NIA Seminar by Tina Singuran

Date: April 14, 2008
Time: 10:30am
Location: NIA, Room 137
Additional Information: Presentation (PDF)

A Merging and Spacing Approach to the
Causal Model of Air Transport Safety (CATS) Model
Gabriela "Tina" Singuran, Delft University of Technology, The Netherlands

The purpose of this talk is to apply the Causal Model of Air Transport Safety (CATS) to assess the risk benefits and risk penalties implied by NASA’s new Merging and Spacing concept. The goal of the new concept is to increase runway throughput. Increasing throughput without a corresponding reduction in the accident probability per flight would result in a higher accident incidence, and higher perceptions of air transport risk.
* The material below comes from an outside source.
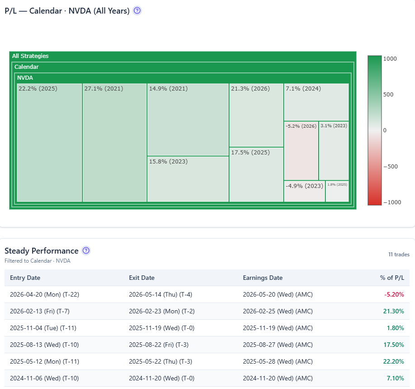This screenshot has height=389, width=415.
Task: Select the 27.1% (2021) treemap tile
Action: click(x=114, y=143)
A system wide risk model, like the CATS model, can be employed to quantify the risk consequences of the new merging and spacing concept.

CATS was commissioned by the Dutch Ministry of Transport and is being developed by a consortium including Delft University of Technology, National Aerospace Laboratory (NLR), Det Norske Veritas (DNV) and White Queen. The project arose from a need for a thorough understanding of the causal factors underlying the risks of air transport, so that efforts to improve safety can be made as effective as possible. This can be achieved by developing a fully operational causal model that represents the causes of commercial air transport accidents and the safeguards that are in place to prevent them. The underlying software tool, UNINET, was developed at the Delft Institute of Applied Mathematics of the Delft University of Technology to enable the mathematical representation of the model through a powerful mathematical tool, the Bayesian Belief Nets (BBNs). UNINET is used for dealing with large continuous-discrete non-parametric BBNs, but model learning may also be performed in this standalone software package.